(EXCERPT TO READ Opens)
With only a few years left until 2030, the deadline for achieving the 23 targets of the Kunming–Montreal Global Biodiversity Framework (K-M GBF), Parties stressed that implementation must now accelerate at the national level. Discussions focused on finance, capacity building, monitoring, reporting, and review, setting the stage for COP17, where Parties will undertake the first global review of K-M GBF implementation.
Strengthening Coherence Across the Rio Conventions
In plenary, CGIAR underscored that integrated landscape and food systems approaches can support coordinated implementation of the K-M GBF. Several targets converge at the landscape level, where decisions on land use, agriculture, and ecosystem management interact. Such approaches can help translate global commitments into nationally aligned action.
According to FAO's analysis, 35 percent of planned national actions relate directly to agrifood systems, contributing across all 23 K-M GBF targets. At the same time, 48 percent of countries report that biodiversity loss is already affecting agrifood systems. Reported impacts include reduced yields and productivity, increased pest pressures, invasive species, and heightened risks for rural livelihoods.
Under the agenda item on cooperation with other conventions and international organizations, CGIAR — supported by several countries — underscored that sustainable agriculture and food systems transformation are integral to achieving the objectives of the K-M GBF. The intervention emphasized that greater policy coherence across biodiversity, climate, and land agendas within agricultural systems is essential to unlock synergies, reduce trade-offs, and deliver multiple benefits across the three Rio Conventions.
Building Capacity for Effective GBF Reporting
Another central issue at SBI-6 was reporting. Parties were reminded of the 28 February 2026 deadline for submitting updated National Biodiversity Strategies and Action Plans (NBSAPs) and National Reports, which will inform the first global review of the K-M GBF. As of the meeting, 74 countries updated NBSAPs, 147 national targets, and one national report had been submitted, alongside 11 commitments from non-State actors.
(EXCERPT TO READ Closes)
(SOURCE DATA Opens)
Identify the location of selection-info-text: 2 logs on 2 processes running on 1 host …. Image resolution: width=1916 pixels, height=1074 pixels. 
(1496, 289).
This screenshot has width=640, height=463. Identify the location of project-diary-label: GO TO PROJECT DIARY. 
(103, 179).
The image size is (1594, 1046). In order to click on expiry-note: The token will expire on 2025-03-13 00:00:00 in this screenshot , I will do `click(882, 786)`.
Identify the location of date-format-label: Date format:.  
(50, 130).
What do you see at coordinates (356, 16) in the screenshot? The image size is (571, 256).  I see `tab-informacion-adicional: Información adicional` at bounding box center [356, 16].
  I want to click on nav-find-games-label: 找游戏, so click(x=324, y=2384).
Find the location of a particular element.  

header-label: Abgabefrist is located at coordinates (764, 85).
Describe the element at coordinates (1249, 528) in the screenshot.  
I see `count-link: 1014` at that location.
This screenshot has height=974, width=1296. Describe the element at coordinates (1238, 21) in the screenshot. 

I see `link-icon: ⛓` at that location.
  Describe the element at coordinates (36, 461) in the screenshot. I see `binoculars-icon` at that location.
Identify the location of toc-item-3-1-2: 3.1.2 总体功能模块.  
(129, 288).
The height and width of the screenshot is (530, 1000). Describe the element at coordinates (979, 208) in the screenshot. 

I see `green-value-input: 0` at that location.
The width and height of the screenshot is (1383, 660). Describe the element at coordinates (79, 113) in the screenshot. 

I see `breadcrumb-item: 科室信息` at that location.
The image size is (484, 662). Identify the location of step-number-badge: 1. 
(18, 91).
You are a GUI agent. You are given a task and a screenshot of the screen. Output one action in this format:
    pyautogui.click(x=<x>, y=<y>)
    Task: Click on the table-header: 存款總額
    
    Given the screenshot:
(SOURCE DATA Closes)
TO DO ->
**A.** Please take the biodiversity framework text from "Strengthening Coherence Across" to "for rural livelihoods." and swap "agrifood systems" for "farm and food systems" each time it appears.
**B.** In the biodiversity framework text, what share of countries report that biodiversity loss is already affecting agrifood systems?
**C.** List every reported impact of biodiversity loss on agrifood systems named in the biodiversity framework text.

ANSWERS FOR THE TASKS ->
**A.**
Strengthening Coherence Across the Rio Conventions
In plenary, CGIAR underscored that integrated landscape and food systems approaches can support coordinated implementation of the K-M GBF. Several targets converge at the landscape level, where decisions on land use, agriculture, and ecosystem management interact. Such approaches can help translate global commitments into nationally aligned action.
According to FAO's analysis, 35 percent of planned national actions relate directly to farm and food systems, contributing across all 23 K-M GBF targets. At the same time, 48 percent of countries report that biodiversity loss is already affecting farm and food systems. Reported impacts include reduced yields and productivity, increased pest pressures, invasive species, and heightened risks for rural livelihoods.

**B.** 48 percent

**C.**
- Reduced yields and productivity
- Increased pest pressures
- Invasive species
- Heightened risks for rural livelihoods